General Services Administration is Porker of the Month for January ‘04 | Citizens Against Government Waste

General Services Administration is Porker of the Month for January ‘04

Press Release

For Immediate ReleaseContact:  Mark Carpenter/Tom Finnigan

January 8, 2004

(202) 467-5300

(Washington, D.C.) – Citizens Against Government Waste (CAGW) today named the General Services Administration (GSA) its Porker of the Month for January 2004 for lifting a suspension imposed on MCI, formerly WorldCom, in July 2003 for unethical practices.  The company has since been prevented from receiving any new government contracts.

The short-lived suspension amounts to nothing more than a slap on the wrist.  MCI could have faced a three-year suspension and debarment, but GSA determined that the company had strengthened its ethics and internal controls and therefore lifted the ban.  Other companies, including Enron and Arthur Andersen, who committed similar acts received much stiffer penalties.  If GSA truly wanted what was in the best interests of taxpayers, the agency should have permanently debarred MCI.

In 2002, WorldCom filed for the largest bankruptcy in U.S. history after revealing accounting irregularities that have swelled to around $11 billion.  The company also may have overcharged the government for its services and illegally routed calls through competitors.       

GSA based its original decision to suspend MCI on reports from former U.S. Attorney General Richard Thornburgh, the Special Investigative Committee of WorldCom’s Board of Directors, a report from the company’s own ethics office, and a June 3, 2003 report by the MCI’s outside auditors, KPMG.  The GSA inspector general specifically noted the 10 “material weaknesses” in the KPMG report.

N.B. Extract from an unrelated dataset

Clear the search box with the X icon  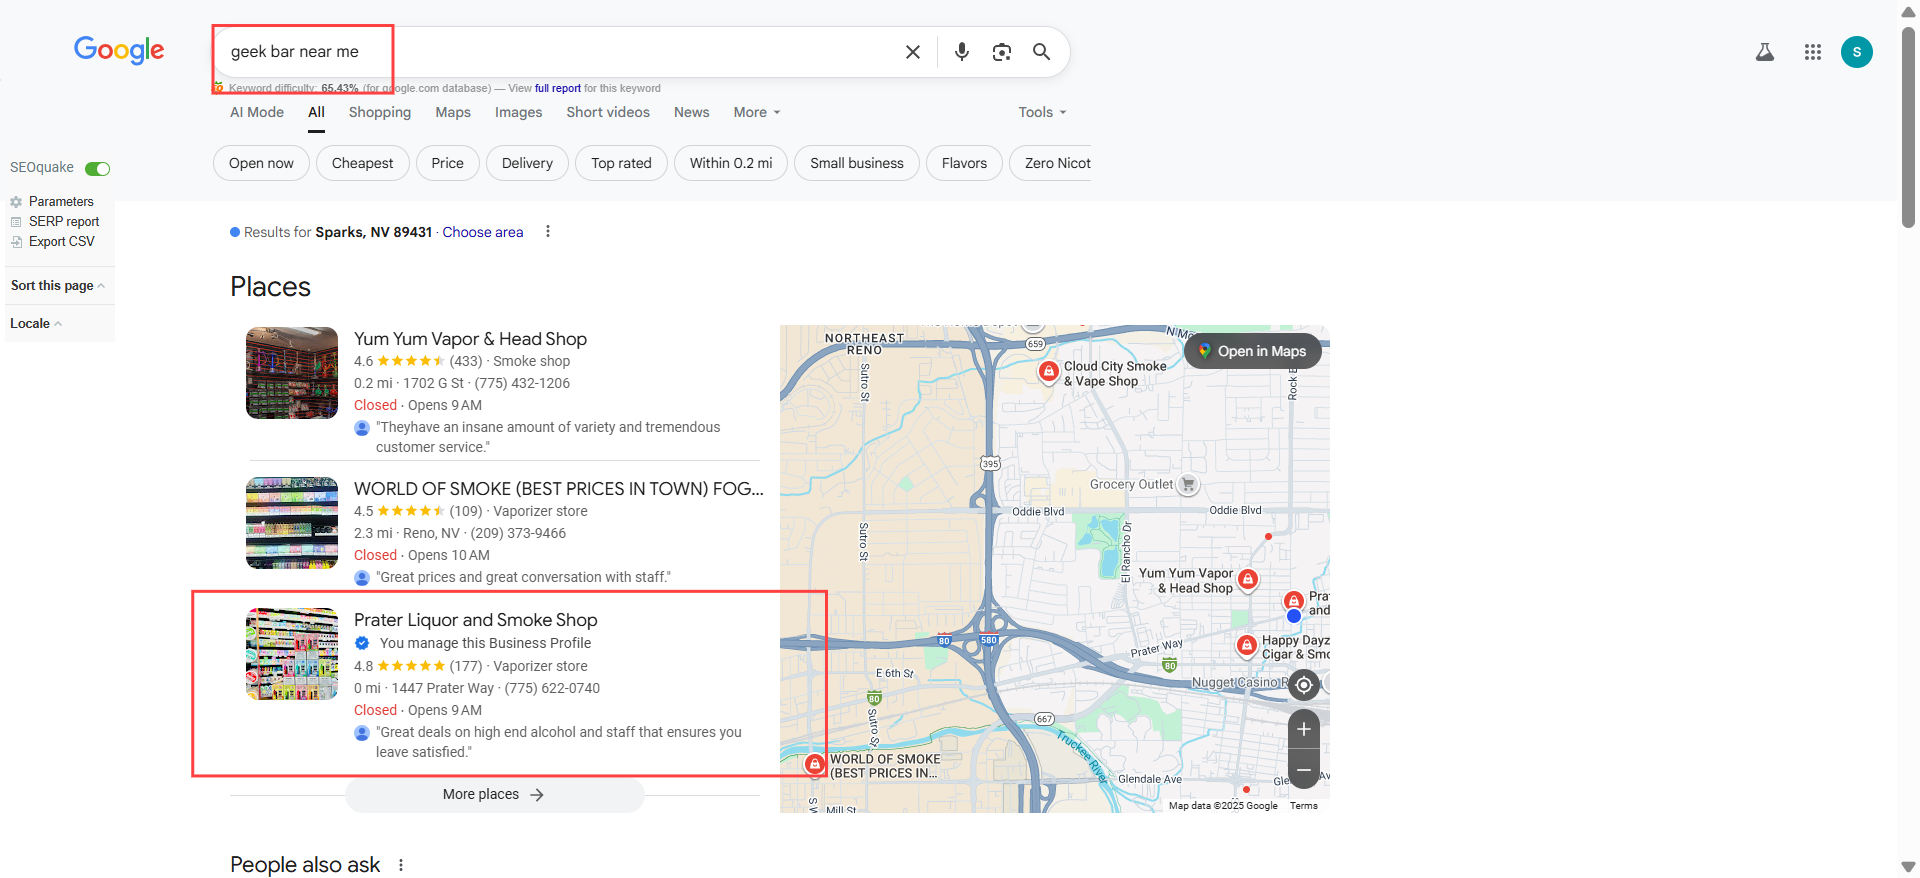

Shortly after the suspension went into effect, MCI launched a publicity campaign claiming it had changed its fraudulent ways and also managed to secure seven waivers for government contracts worth $100 million.  The company has proven that it will engage in unacceptable, unethical, and fraudulent behavior.  GSA not only tolerated fraud by refusing to debar MCI, but it rewarded the company with more tax dollars.

This is what GSA is telling corporate America:  “If you defraud your shareholders, set a bankruptcy record, and engage in financial misconduct but do enough business with the federal government, we will give you a token suspension of business (but don’t worry, we will waive those restrictions), and be happy to welcome you back as a contractor after a few months, since it’s not our money in the first place.” 

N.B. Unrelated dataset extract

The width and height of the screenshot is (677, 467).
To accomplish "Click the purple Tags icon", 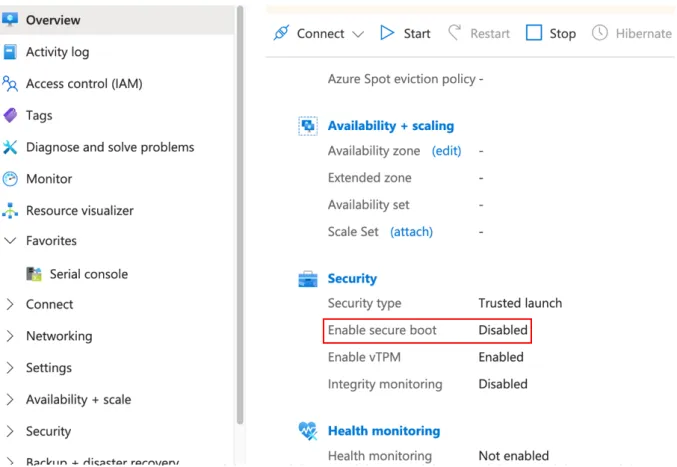I will (x=10, y=115).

CAGW has been calling for MCI’s debarment from government contracts since November, 2002 on the basis that the Federal Acquisition Regulations required such a conclusion, as well as that the agreements unnecessarily put taxpayer dollars at risk and amounted to a hidden government bailout of the company.  Taxpayers should share CAGW’s outrage that MCI is back in business at the people’s expense.

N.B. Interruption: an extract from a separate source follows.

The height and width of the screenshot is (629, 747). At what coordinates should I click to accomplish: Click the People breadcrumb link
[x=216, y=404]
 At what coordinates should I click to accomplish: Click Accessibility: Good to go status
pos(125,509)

The government is MCI’s largest customer.  The GSA’s responsibility is to ensure that the government contracts with reputable, ethically sound businesses.  For tolerating and rewarding a fraudulent operation perpetrated on the U.S. taxpayers, CAGW names GSA the first Porker of the Month of 2004.

Citizens Against Government Waste is the nation's largest nonpartisan, nonprofit organization dedicated to eliminating waste, fraud, abuse, and mismanagement in government.